Nothing happened the next day, or the day after that. He began to relax.
On the third day, he was stepping out of the limo outside one of Miami’s finest seafood restaurants, where he was to meet for dinner with an extraordinarily beautiful and admirably ambitious new editorial assistant, with whom he anticipated discussing little having to do with newspaper work of any kind. Spike wasn’t with him.
Bedford, the chauffeur, opened the door to let him out. It was warm but not overly humid, a gorgeous night that he expected to end rather steamier than it had begun. He took a step toward the mahogany-and-leaded-glass doorway of the restaurant.
His feet spun him around to face the sidewalk and hustled him irresistibly forward.
He opened his mouth, but nothing came out. What could you say when your feet suddenly took off with you, utterly indifferent to every mental command and imprecation? No, that wasn’t right. It wasn’t his feet that were running away with him: It was his shoes.
Down the sidewalk he went, flailing wildly with the bewildered Bedford yelling in his wake. Off the curb and out into the street.
Straight into the path of a pumped-up, oversized, bechromed pickup truck thumping out Tupac as deep and low as the pounding of a sauropodian heart.

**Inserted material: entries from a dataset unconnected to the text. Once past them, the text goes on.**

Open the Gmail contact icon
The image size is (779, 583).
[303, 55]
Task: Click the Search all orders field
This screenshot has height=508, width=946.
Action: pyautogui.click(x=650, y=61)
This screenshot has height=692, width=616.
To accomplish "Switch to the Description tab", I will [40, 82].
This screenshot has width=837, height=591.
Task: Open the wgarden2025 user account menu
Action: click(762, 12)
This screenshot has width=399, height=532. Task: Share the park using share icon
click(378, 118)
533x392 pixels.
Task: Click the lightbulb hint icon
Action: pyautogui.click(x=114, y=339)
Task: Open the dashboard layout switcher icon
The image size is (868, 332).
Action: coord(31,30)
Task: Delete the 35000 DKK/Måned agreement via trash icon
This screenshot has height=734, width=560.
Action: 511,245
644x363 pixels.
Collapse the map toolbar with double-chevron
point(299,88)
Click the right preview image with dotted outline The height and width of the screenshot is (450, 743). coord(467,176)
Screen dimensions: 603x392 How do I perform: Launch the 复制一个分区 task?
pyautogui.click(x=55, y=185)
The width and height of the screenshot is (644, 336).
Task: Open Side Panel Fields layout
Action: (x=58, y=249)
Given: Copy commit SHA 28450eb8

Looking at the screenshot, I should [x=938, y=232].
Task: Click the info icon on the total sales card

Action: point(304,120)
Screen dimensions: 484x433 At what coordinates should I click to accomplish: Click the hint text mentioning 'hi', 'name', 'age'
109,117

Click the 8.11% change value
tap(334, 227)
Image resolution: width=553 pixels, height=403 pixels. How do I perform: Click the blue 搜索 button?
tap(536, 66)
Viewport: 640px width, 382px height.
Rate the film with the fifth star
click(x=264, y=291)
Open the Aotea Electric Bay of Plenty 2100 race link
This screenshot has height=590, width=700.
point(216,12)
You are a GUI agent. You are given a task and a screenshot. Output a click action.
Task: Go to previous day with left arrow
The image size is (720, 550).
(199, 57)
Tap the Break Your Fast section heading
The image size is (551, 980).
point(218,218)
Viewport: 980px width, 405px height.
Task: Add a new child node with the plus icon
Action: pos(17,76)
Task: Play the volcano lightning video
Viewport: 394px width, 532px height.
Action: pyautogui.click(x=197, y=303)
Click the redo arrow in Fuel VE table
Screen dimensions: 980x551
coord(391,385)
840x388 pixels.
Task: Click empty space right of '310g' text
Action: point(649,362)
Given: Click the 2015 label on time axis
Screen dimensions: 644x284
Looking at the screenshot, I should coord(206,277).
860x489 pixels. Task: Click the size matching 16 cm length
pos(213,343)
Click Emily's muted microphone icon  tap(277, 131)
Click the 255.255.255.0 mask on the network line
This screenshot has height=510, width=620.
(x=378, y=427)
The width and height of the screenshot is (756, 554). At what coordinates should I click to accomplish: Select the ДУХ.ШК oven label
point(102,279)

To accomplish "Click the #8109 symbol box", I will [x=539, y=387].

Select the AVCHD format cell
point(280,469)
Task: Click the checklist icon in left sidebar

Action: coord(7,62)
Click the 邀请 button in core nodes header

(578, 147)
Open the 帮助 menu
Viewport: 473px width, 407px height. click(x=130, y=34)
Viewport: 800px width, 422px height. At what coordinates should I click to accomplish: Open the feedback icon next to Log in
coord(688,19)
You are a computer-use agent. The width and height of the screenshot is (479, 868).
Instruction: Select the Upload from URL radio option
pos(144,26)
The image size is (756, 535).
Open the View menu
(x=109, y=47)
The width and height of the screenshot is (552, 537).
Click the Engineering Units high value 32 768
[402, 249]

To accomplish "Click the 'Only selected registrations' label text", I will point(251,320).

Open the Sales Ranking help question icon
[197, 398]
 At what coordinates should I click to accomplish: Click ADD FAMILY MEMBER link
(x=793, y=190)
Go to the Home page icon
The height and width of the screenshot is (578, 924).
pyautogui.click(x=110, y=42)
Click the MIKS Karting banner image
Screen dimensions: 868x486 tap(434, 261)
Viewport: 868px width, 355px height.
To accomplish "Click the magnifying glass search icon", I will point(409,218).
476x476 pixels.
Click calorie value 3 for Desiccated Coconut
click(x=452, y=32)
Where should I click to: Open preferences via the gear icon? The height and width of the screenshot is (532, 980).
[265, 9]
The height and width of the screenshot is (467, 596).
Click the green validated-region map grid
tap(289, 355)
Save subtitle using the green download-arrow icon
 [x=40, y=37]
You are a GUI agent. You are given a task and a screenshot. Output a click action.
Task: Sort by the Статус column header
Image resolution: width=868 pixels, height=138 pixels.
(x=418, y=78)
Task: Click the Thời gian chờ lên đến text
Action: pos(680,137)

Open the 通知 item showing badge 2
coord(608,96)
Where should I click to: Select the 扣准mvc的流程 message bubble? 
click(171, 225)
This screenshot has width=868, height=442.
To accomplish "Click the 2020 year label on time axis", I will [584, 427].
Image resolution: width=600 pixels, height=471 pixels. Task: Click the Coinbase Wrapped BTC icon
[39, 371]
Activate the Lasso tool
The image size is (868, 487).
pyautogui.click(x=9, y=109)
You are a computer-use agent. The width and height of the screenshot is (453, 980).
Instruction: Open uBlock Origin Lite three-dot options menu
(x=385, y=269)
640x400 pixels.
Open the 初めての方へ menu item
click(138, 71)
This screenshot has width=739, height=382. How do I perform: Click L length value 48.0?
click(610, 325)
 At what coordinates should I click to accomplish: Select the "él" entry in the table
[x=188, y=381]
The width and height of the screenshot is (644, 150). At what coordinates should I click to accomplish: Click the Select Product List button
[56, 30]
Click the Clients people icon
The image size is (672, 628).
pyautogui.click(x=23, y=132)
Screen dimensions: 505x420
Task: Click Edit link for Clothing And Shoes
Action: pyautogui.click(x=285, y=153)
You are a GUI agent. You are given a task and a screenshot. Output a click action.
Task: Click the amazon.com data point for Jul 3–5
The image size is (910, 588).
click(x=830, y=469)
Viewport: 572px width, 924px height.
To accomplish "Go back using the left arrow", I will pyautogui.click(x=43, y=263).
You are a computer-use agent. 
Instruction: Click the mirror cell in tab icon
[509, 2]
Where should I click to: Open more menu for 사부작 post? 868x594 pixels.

Rohrbach screamed; oversized all-terrain tires squealed; Bedford gasped. A chrome pipe bumper whacked Rohrbach in the chest, sending pain shooting through his ribs and knocking him down. A trio of terrified teenagers piled out of the truck to gather anxiously around him. If possible, they were more scared than he was.
“Shit, mister, I didn’t see you!”
“He stepped right in front of you, Don! I saw him! Right in front of you!”
“I’m all right.” A shaken Rohrbach climbed to his feet, brushing at his suit. His ribs ached, but it didn’t feel like anything was broken. “Forget it. We’ll all pretend it didn’t happen. It was my fault.”
“Yeah, man,” the third boy blurted. “Damn straight it was your fault! You—!” His friends grabbed him and dragged him away, back into the truck.
Bedford was at his side, at once angry and concerned. “Are you all right, Mr. Rohrbach, sir? What possessed you to dart out in the street like that?”
“I’m really not sure, but I’m okay now. Forget it. Just forget it.” He glanced down at his shoes. When he started back toward the sidewalk they obeyed. Why shouldn’t they? They were just shoes.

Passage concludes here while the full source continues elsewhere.